Two years ago, ready for another bout, I read No Country For Old Men, and it felt to me like a return to the theme of Suttree, yet rendered in an English so spare and quiet that it hardly seemed to come from the author of the previous book. Its central character, Ed Tom Bell, unlike the protagonist of Suttree, has no self-delusions of grandeur, and he hasn’t led a life of romantic escape from the world. He is an embodiment of the desire to conform to the world by serving the law.
And yet the end of this later novel comes so close in spirit to the end of the earlier one that I can’t help but see the kinship. Both men come to a final understanding of their fate in the form of an image out of the deep past, an image tied to violence and yet not confined to it—a horse and rider, riding through a landscape.The rider is a hunter.
Joel and Ethan Coen have captured precisely that quality in their cinematic version of No Country for Old Men. They have made a movie about the hunter, choosing images that correspond exactly to the prose. Normally, slavish devotion to the text is a mistake in the movies.
But this one works, and I don’t know why, unless it’s that McCarthy wrote a book with a movie in mind, and the Coens had in their mind a movie exactly like the novel. What I’m trying to suggest is a cosmic rightness in this success. It isn’t quite normal. it’s almost paranormal, the degree to which the performances, the landscape, the dialogue, the pace, the editing conform to the feeling evoked by the book but without ever seeming stiff or stillborn on the screen.
I would say one other thing about the movie. For years, the critics have identified the Coens as film makers who care about nothing more than style.
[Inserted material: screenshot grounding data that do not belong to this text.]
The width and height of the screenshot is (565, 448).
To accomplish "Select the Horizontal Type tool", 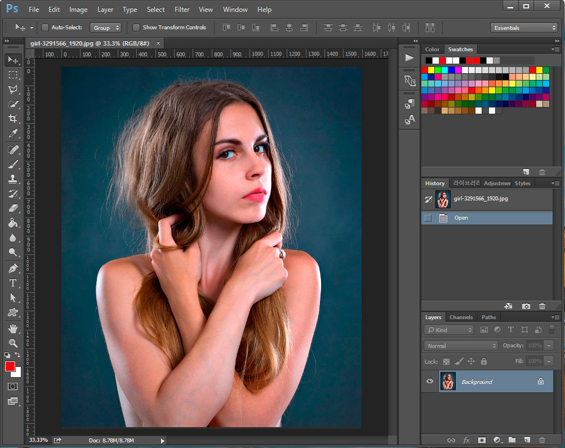I will [12, 283].
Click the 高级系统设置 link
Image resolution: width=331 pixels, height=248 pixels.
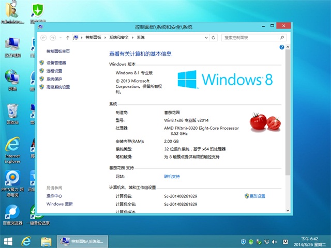click(x=58, y=87)
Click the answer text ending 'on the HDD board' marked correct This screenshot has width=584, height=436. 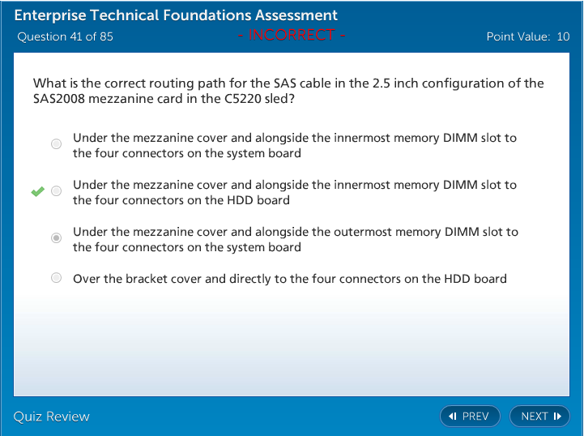294,192
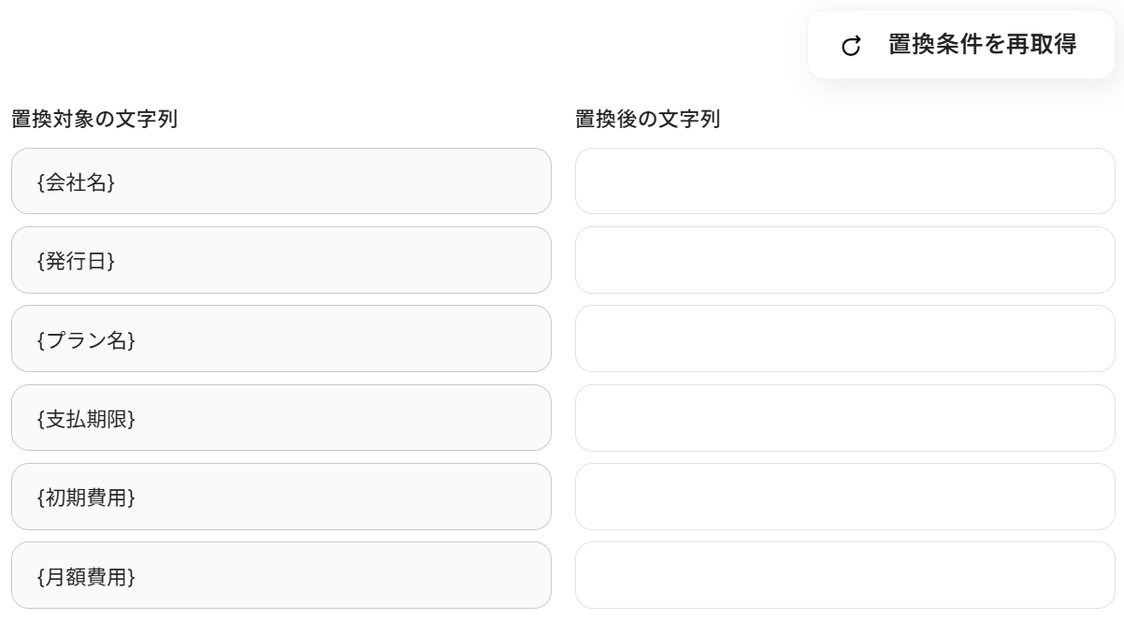Click the 置換後の文字列 column heading
1124x620 pixels.
coord(648,120)
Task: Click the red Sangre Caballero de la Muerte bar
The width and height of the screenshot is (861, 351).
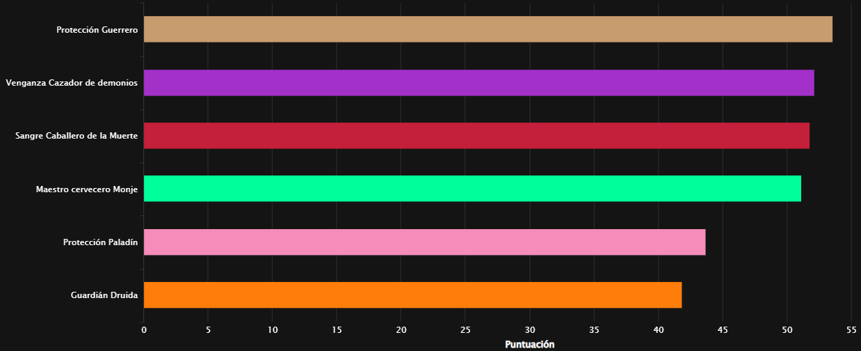Action: [476, 136]
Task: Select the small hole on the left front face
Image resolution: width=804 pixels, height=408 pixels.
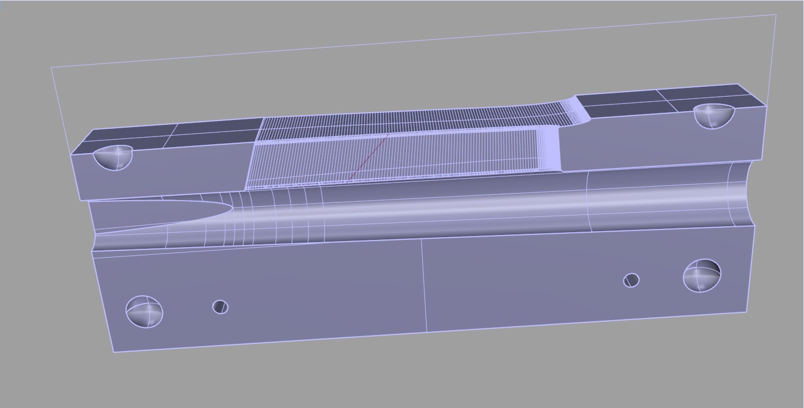Action: point(220,307)
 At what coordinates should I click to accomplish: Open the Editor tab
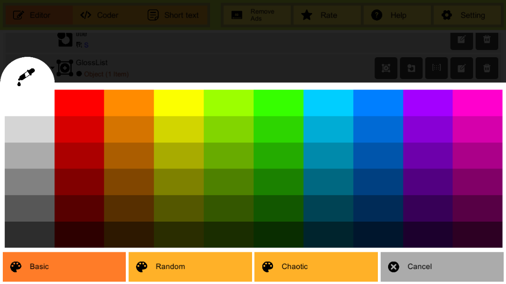32,15
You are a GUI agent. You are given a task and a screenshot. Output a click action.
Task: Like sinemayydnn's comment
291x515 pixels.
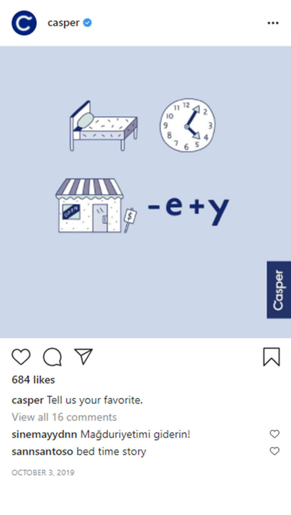(x=274, y=434)
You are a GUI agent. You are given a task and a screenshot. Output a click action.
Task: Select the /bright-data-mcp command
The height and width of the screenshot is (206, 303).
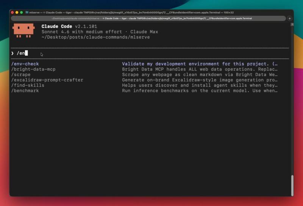point(33,69)
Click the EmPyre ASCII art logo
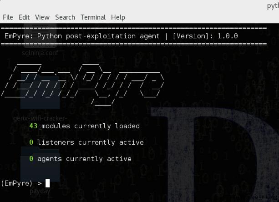Viewport: 279px width, 202px height. (x=82, y=84)
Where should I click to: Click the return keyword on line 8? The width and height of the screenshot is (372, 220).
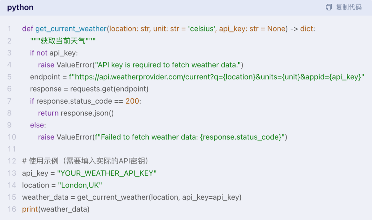48,113
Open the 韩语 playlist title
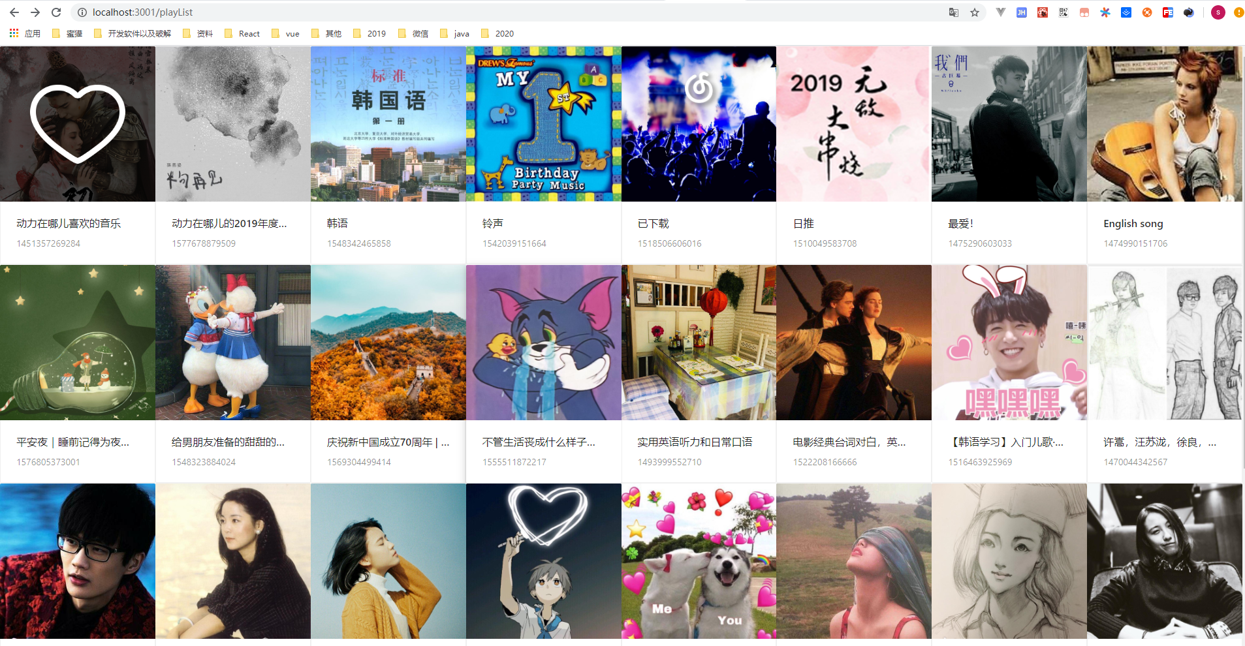The width and height of the screenshot is (1245, 646). pos(337,223)
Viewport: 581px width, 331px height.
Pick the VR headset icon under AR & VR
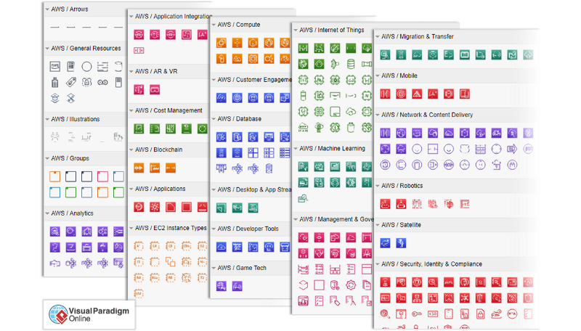[154, 90]
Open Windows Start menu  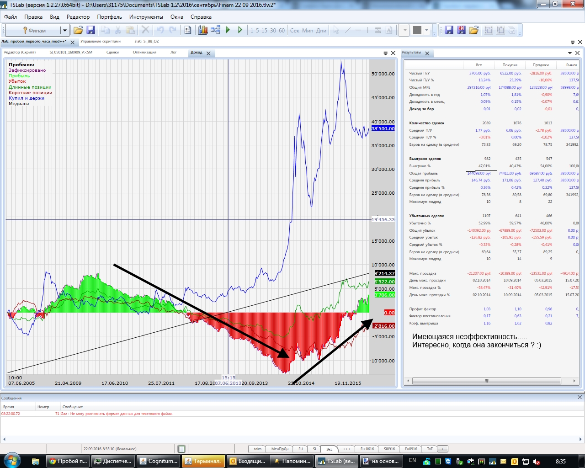point(11,461)
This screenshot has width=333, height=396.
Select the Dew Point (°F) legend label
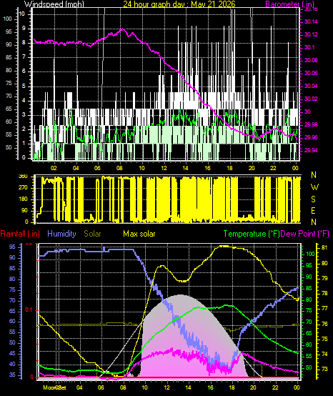click(305, 234)
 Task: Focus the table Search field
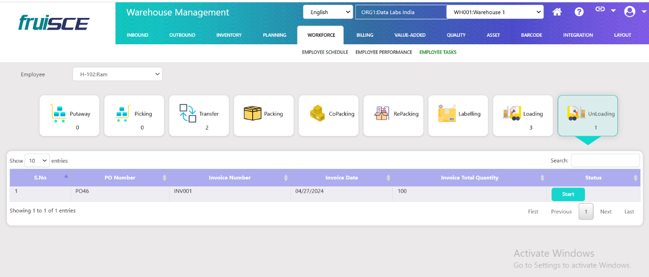tap(605, 161)
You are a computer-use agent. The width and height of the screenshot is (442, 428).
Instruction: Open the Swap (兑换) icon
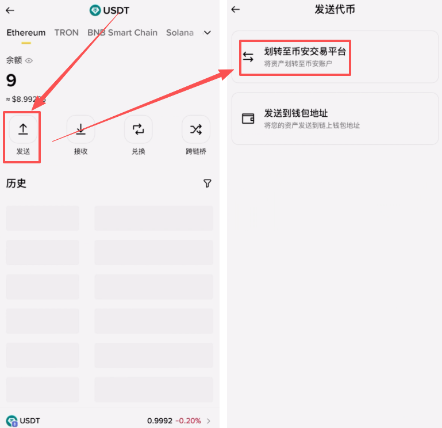[138, 129]
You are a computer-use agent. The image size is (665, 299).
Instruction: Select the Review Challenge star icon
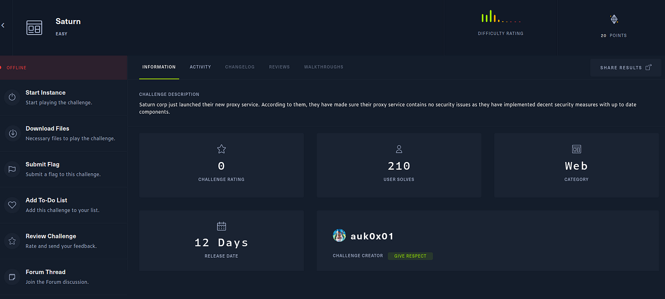[x=12, y=240]
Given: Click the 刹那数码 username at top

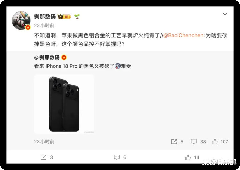Looking at the screenshot, I should (x=45, y=17).
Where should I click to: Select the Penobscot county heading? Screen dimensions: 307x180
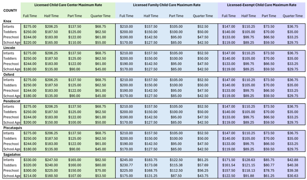[11, 101]
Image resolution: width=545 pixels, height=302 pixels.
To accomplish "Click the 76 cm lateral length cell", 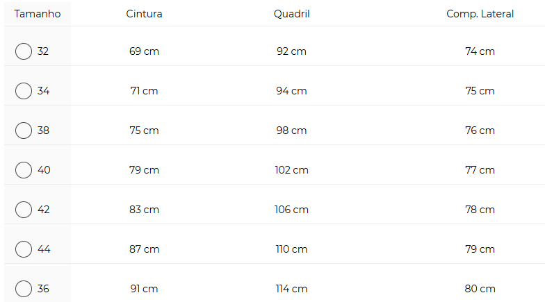I will point(480,131).
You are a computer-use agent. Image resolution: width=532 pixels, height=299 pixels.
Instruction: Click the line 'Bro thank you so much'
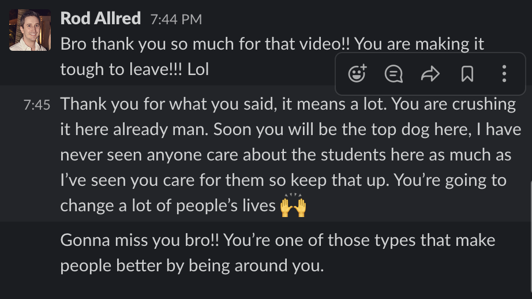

They are superb masters of their own tics, and what they give us are tenderly or ferociously imagined worlds that ultimately contain neither meaning nor content. It’s a mistaken impression, but understandable. The Coens have made so many different kinds of movies that they seem indifferent to the question of meaning.
But I’m beginning to think that their movies do actually mean something. I can’t say yet what that might be. But I can remember seeing Barton Fink years ago and feeling that it wasn’t a visual joke, as some thought. It was a movie about the inability of an intellectual to break outside the frame of his own perception. And later, watching The Big Lebowski, I caught the same whiff, except this time it was about an entire generation’s inability to see beyond the tip of the Thai stick, except now it was an acknowledgment of the virtues of blindness.
This new movie strikes the same note, very distantly, but it does. What will we allow ourselves to see in order to survive? What will we refuse to see, also in order to survive?
I wouldn’t have seen this idea in McCarthy. I don’t honestly know if it’s there. But he wrote a book containing enough of that stuff for the Coens to make a visual mirror. Three artists, five if you count Tommy Lee Jones and Javier Bardem, have crossed tracks in the empty stretches of west Texas and come up with an American masterpiece.